AIM OF THE EXERCISE: Although the records contain pictures, none belong in the copy: restate word for word only the lines from the one with "1389x868 pixels. Task: Collapse" through the one with "The image size is (1456, 819).", both included.

RECORDS FOR PROCESSING:
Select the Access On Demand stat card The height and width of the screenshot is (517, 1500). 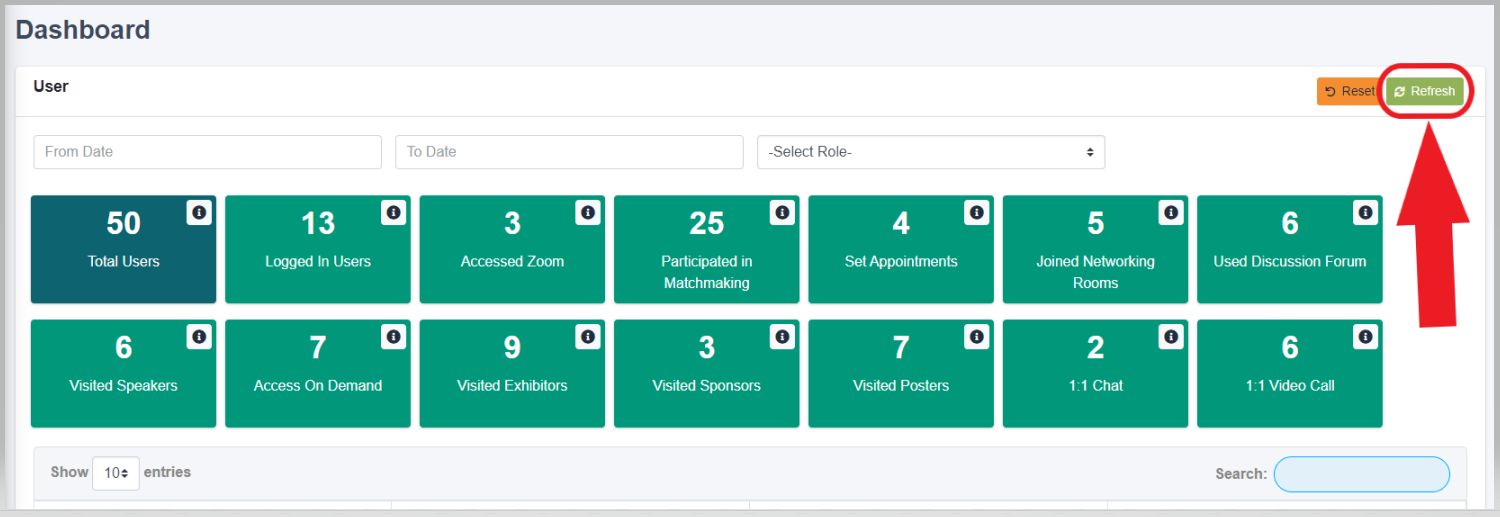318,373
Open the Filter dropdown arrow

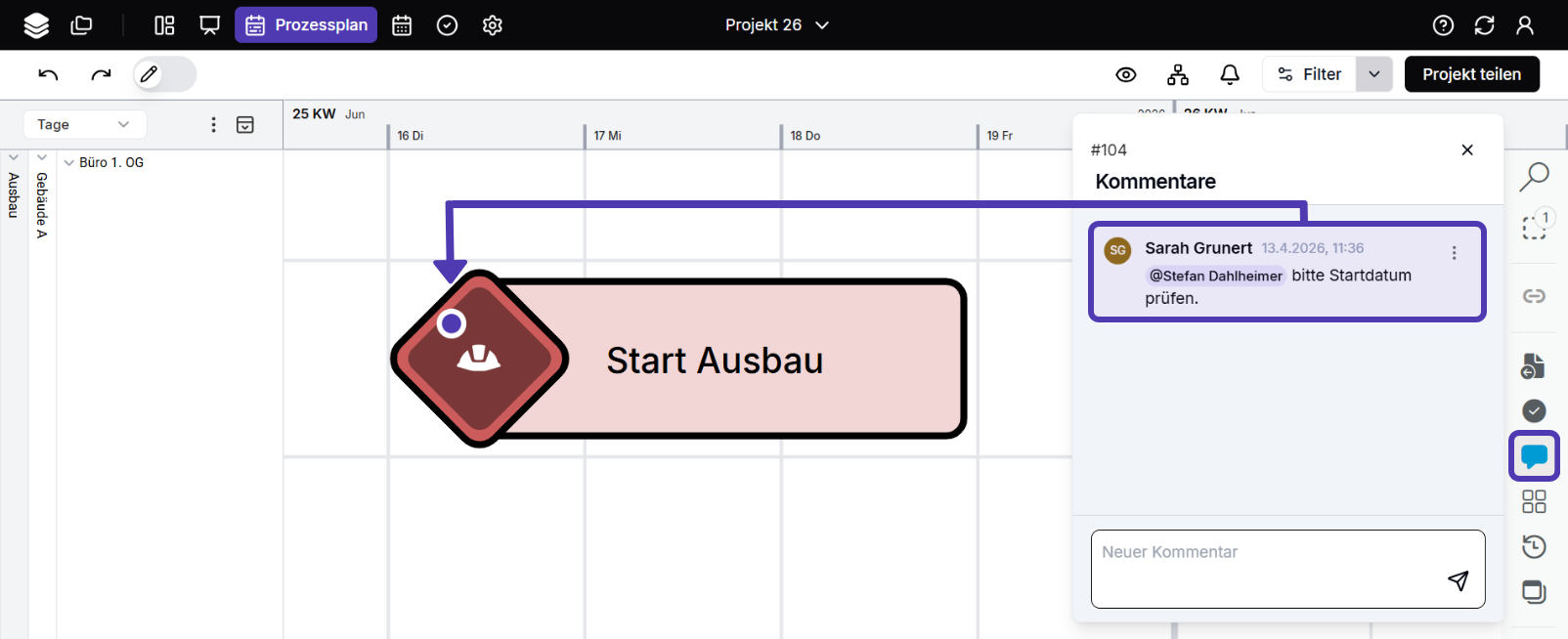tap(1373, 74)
---
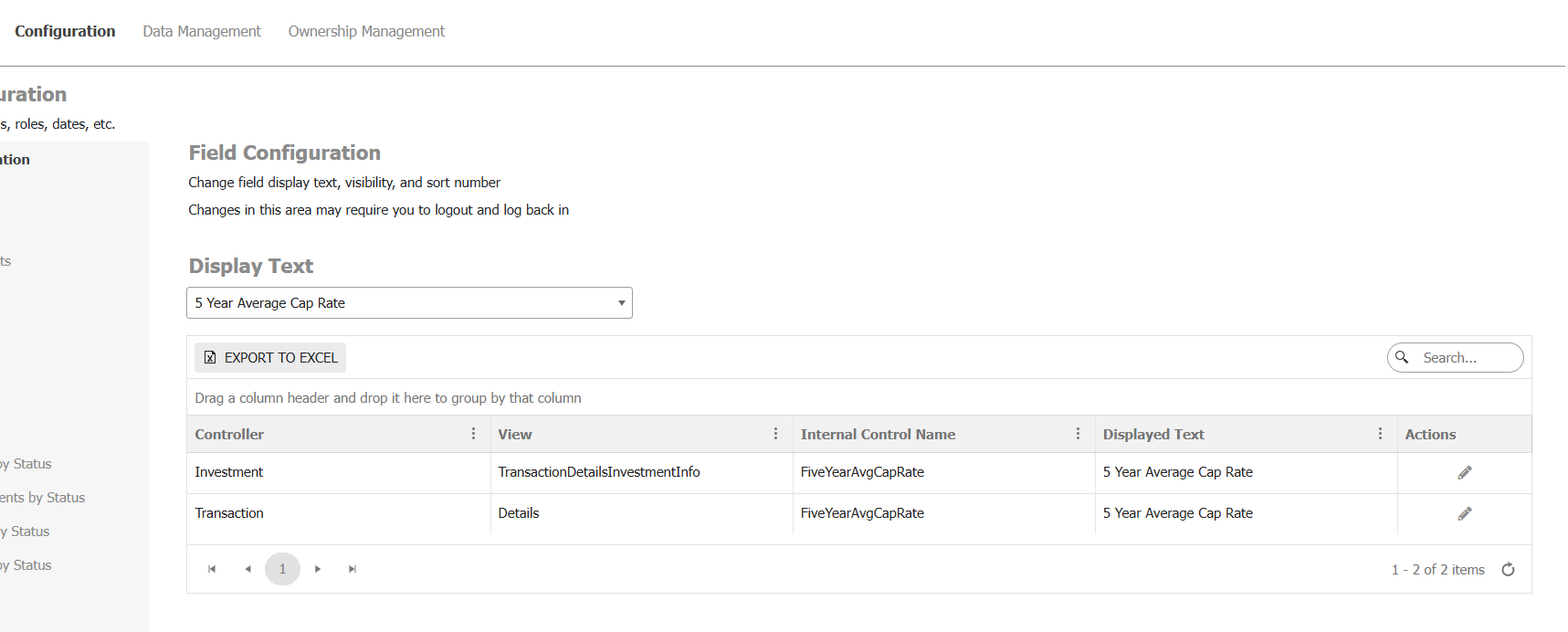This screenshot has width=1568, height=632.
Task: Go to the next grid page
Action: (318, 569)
--
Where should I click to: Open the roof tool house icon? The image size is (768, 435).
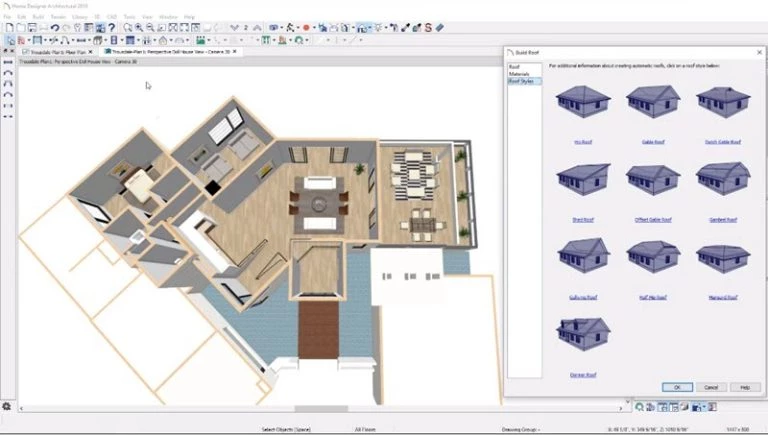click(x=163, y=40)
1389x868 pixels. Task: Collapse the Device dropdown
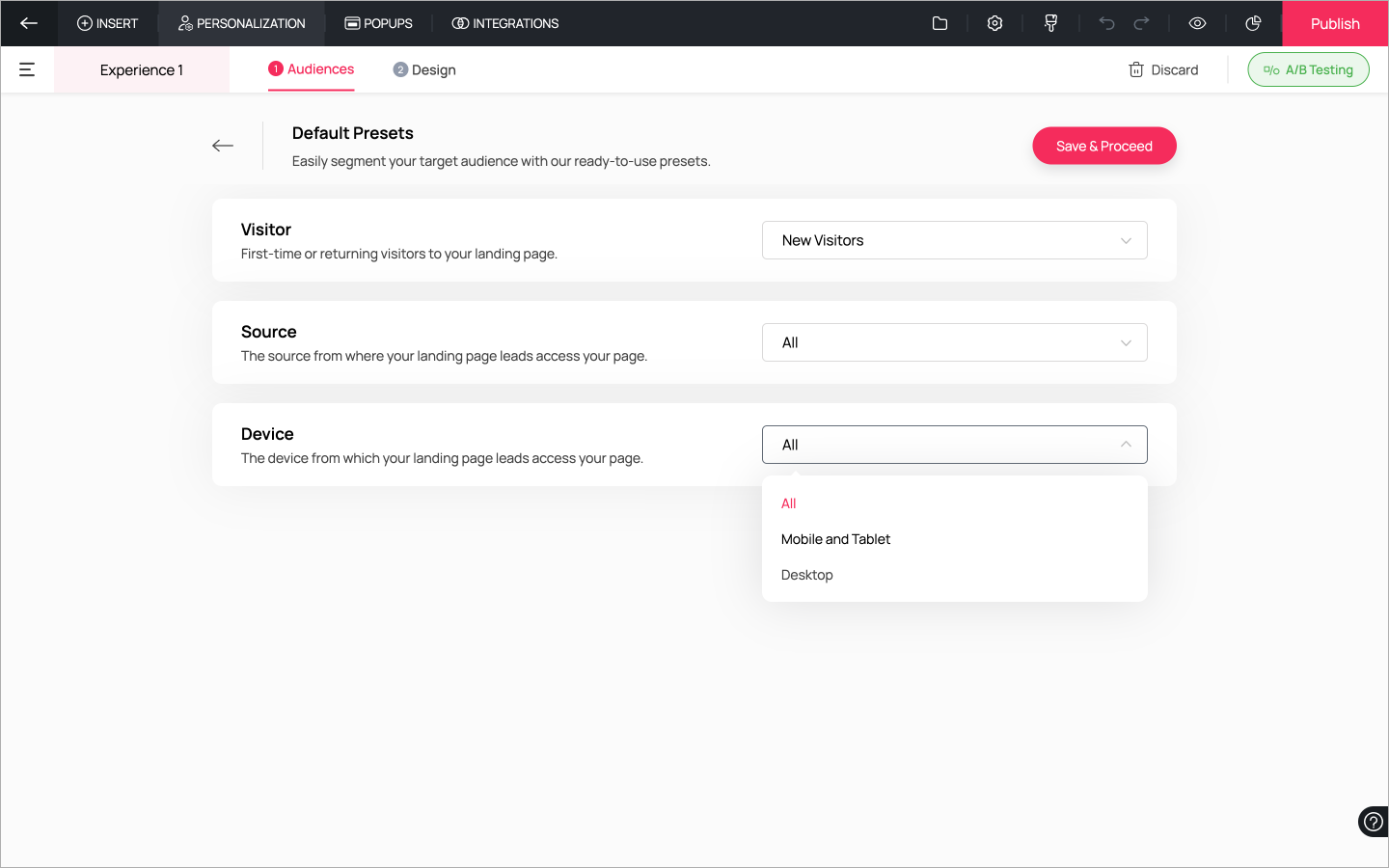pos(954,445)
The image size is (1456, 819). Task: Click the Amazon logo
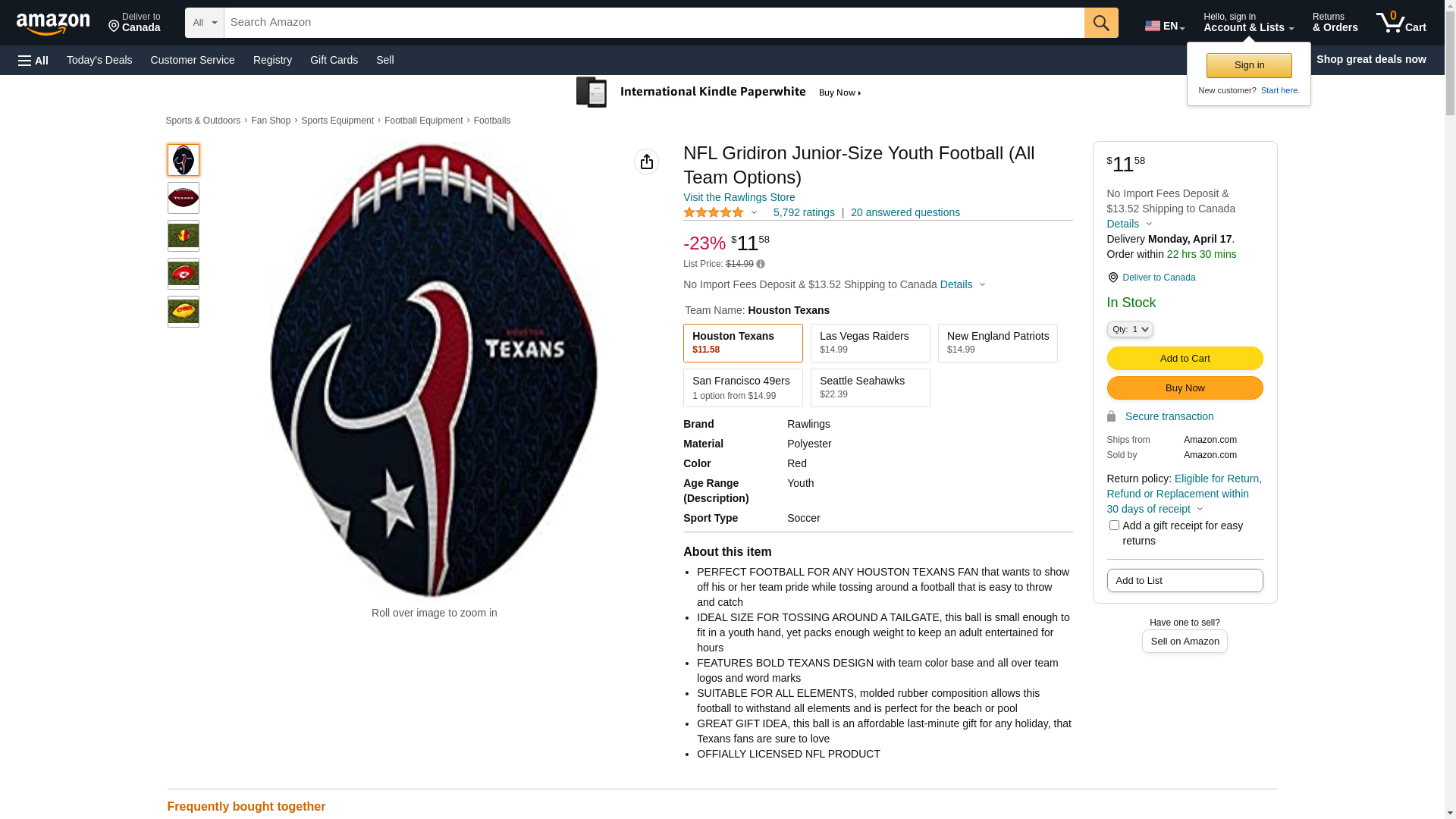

RESPONSE BELOW:
1389x868 pixels. Task: Collapse the Device dropdown
pos(954,445)
The image size is (1456, 819). Task: Click the Amazon logo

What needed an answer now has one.